* [Data excerpts]:
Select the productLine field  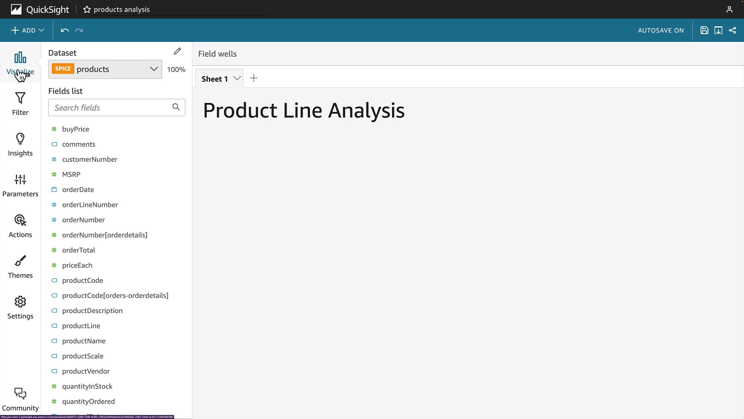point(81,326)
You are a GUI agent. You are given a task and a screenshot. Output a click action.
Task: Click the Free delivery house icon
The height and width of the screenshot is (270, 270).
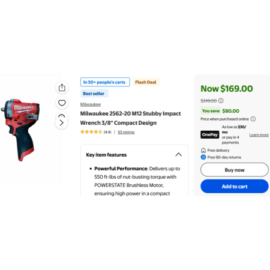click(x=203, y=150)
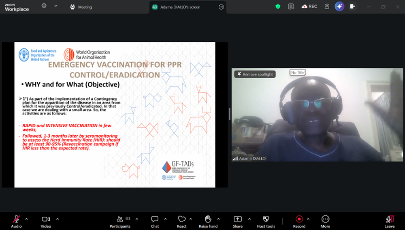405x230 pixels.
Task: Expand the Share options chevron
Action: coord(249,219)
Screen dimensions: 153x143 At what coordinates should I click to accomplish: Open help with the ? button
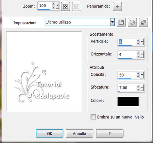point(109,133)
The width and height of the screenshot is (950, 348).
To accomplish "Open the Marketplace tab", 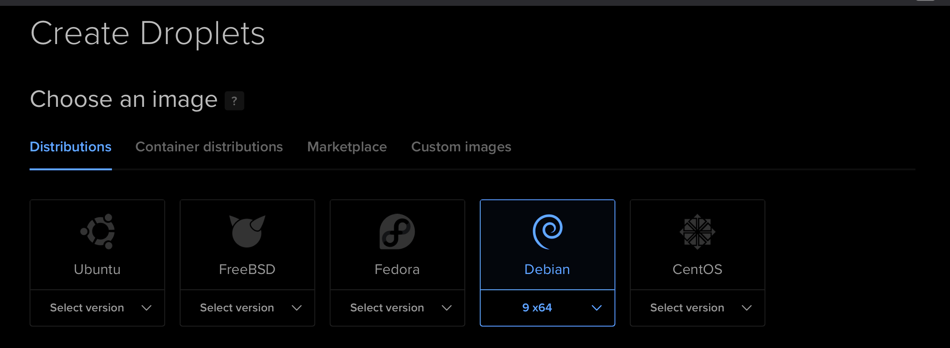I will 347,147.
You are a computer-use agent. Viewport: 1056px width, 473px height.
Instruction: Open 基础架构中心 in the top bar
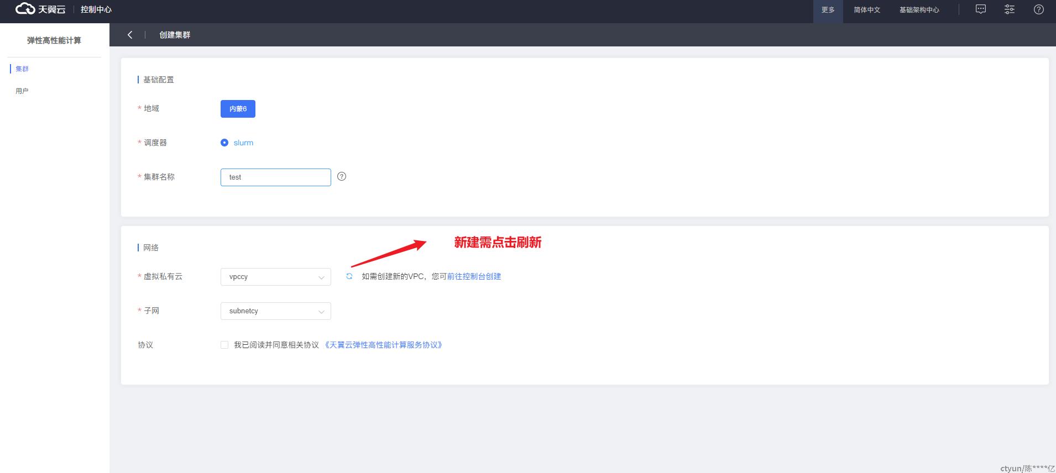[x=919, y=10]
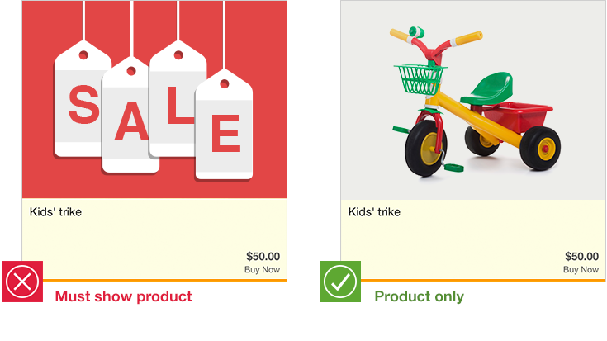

* [What you will do]:
Show every line of the listing that includes the word "agent".

* [Task answer]:
You are a GUI agent. You are given a task and a screenshot. Output a click action.
You are a computer-use agent. Viewport: 1056px width, 473px height.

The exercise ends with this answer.